::: SUPPLIED MATERIAL :::
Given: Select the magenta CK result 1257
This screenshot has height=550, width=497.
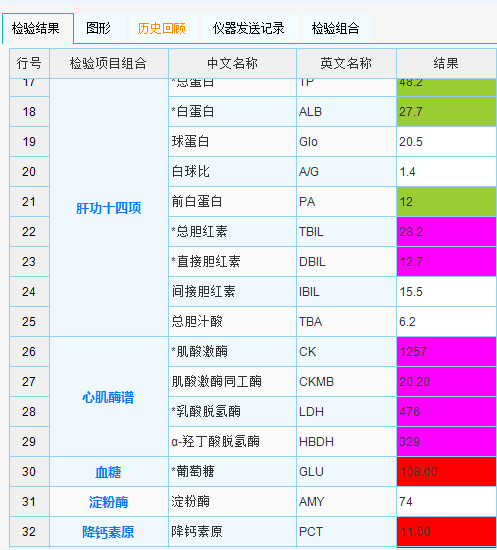Looking at the screenshot, I should [x=446, y=352].
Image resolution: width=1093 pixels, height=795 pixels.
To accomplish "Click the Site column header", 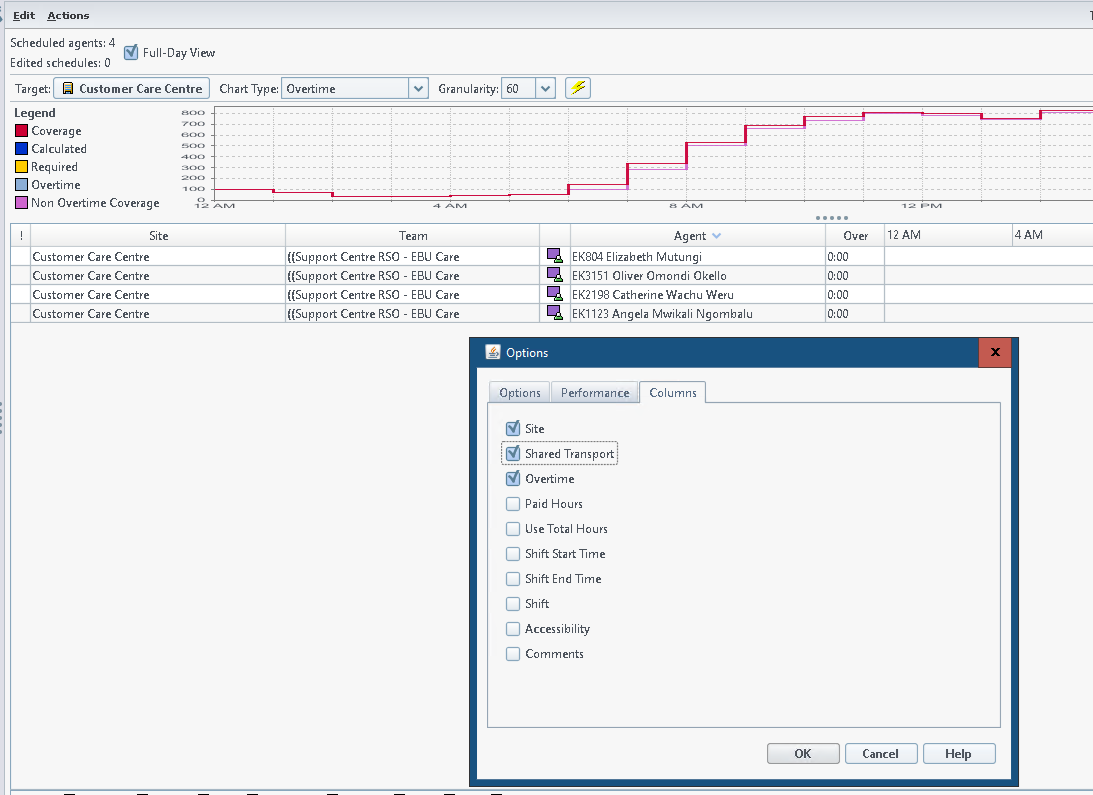I will [x=158, y=236].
:::
Please pick out every line of the listing above that contains the string "height", and copy each of those lines in full.

This screenshot has height=550, width=497.
Image resolution: width=1093 pixels, height=795 pixels.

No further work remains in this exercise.